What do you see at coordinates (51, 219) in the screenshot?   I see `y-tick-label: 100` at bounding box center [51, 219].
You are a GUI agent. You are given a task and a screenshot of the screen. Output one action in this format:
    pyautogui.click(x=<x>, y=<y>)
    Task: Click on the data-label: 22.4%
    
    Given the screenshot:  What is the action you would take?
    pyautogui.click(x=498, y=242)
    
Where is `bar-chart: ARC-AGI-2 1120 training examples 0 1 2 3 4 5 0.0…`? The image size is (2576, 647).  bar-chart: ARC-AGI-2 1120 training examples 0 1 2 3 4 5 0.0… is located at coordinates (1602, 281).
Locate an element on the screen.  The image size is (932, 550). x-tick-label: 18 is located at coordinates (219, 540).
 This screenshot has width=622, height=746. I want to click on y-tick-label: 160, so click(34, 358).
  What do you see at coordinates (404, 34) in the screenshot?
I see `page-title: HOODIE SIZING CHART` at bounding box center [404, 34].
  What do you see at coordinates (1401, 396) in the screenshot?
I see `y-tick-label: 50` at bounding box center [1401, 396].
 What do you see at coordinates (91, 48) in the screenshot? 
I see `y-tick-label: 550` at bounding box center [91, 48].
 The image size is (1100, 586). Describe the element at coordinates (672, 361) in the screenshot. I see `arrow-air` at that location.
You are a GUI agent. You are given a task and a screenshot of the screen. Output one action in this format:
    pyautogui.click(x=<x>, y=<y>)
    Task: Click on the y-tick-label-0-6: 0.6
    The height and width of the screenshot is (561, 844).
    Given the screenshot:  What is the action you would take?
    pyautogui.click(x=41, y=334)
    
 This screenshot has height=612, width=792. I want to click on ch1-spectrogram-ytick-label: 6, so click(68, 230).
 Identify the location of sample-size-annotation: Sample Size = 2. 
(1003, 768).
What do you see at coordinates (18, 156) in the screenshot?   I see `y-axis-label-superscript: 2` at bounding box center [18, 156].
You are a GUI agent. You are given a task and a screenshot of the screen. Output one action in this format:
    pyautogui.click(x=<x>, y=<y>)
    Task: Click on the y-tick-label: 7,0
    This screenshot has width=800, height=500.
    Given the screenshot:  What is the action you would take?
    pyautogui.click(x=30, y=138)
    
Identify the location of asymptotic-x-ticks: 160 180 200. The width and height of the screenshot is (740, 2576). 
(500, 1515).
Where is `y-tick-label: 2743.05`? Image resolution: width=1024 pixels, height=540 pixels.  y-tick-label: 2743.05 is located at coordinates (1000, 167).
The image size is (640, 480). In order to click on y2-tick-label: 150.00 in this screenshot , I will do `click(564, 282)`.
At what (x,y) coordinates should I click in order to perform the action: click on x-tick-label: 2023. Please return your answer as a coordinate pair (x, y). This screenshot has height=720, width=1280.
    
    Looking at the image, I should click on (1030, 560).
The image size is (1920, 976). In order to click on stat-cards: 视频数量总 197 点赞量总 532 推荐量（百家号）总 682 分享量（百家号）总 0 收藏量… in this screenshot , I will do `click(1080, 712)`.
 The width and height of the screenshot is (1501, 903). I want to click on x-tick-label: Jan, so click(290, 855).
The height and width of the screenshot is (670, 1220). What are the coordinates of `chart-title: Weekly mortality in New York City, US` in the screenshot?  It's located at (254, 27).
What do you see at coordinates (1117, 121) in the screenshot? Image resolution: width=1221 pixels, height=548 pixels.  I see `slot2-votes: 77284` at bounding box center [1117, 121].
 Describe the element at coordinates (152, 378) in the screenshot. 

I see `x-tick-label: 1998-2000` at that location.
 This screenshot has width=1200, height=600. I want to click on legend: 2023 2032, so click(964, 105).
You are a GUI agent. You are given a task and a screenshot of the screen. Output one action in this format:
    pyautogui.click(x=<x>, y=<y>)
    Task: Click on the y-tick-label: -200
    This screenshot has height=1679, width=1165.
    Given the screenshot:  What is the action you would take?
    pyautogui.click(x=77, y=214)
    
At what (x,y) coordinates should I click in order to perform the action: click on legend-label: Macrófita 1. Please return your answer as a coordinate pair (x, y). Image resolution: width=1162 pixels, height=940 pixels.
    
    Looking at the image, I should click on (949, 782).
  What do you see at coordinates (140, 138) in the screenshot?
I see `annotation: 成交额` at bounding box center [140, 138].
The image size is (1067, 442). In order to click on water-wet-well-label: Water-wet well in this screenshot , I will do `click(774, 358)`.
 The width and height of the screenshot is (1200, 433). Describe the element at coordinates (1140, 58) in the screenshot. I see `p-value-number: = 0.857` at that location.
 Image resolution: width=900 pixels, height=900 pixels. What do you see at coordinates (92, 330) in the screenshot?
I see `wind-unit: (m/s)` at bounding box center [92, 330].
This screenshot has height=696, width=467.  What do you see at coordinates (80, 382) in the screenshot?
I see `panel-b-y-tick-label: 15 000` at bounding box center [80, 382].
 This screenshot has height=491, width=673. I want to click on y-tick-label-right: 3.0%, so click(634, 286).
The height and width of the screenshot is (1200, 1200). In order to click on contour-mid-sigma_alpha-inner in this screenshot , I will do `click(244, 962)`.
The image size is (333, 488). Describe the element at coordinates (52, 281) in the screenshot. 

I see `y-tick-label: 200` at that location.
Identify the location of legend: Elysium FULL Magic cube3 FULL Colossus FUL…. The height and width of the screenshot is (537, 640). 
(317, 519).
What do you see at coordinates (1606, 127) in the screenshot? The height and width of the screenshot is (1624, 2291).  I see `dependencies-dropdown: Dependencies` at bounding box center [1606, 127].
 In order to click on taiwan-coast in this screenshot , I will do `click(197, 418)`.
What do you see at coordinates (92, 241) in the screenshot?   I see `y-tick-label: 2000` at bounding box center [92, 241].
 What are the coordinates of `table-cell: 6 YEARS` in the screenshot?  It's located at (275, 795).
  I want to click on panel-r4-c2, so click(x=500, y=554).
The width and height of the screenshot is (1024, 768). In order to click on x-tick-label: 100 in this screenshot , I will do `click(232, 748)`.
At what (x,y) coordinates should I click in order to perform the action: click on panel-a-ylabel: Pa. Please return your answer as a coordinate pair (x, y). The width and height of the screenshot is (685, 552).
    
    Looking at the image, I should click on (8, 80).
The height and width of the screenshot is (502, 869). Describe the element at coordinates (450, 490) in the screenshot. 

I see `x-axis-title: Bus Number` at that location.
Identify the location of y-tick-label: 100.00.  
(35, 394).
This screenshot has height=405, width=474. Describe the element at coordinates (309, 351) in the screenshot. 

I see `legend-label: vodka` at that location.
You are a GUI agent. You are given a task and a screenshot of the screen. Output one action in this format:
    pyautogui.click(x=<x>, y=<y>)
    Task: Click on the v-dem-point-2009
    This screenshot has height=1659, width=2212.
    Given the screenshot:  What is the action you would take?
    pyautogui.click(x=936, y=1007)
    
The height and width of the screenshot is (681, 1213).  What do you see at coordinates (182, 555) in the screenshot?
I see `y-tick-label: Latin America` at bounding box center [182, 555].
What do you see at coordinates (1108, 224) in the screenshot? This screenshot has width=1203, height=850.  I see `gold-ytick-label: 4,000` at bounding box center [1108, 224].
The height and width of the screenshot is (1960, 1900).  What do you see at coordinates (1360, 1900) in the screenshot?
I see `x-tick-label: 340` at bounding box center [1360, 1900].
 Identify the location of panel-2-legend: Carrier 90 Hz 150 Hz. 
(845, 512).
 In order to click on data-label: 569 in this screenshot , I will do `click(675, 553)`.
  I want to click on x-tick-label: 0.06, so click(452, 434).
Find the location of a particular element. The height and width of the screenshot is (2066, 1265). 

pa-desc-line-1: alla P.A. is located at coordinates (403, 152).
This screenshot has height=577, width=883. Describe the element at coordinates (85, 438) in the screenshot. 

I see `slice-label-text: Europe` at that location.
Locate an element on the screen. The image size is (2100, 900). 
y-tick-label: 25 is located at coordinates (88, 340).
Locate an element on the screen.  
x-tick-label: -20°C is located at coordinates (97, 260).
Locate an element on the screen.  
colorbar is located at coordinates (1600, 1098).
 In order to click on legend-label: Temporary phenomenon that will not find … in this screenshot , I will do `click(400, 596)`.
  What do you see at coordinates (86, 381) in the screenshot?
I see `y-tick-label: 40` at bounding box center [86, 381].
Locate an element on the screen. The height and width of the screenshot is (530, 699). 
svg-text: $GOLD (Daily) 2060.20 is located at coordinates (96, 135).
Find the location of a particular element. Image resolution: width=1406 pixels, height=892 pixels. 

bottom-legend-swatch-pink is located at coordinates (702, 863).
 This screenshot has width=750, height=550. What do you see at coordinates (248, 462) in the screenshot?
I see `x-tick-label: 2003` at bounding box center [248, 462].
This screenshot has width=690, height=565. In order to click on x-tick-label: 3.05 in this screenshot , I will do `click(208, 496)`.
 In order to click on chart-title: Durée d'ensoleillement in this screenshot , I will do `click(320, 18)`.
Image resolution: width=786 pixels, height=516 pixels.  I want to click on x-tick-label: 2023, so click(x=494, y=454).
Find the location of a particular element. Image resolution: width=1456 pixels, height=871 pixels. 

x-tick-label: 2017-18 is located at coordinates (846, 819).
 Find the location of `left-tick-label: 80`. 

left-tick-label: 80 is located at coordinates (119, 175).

- **WHAT YOU NEED TO DO**:
Copy word for word the part of the records that opens with the line containing "Locate an element on the screen. The height" and closes with the line containing "svg-text: $GOLD (Daily)", including both of those lines.

- **TASK SOLUTION**:
Locate an element on the screen. The height and width of the screenshot is (530, 699). 
svg-text: $GOLD (Daily) 2060.20 is located at coordinates (96, 135).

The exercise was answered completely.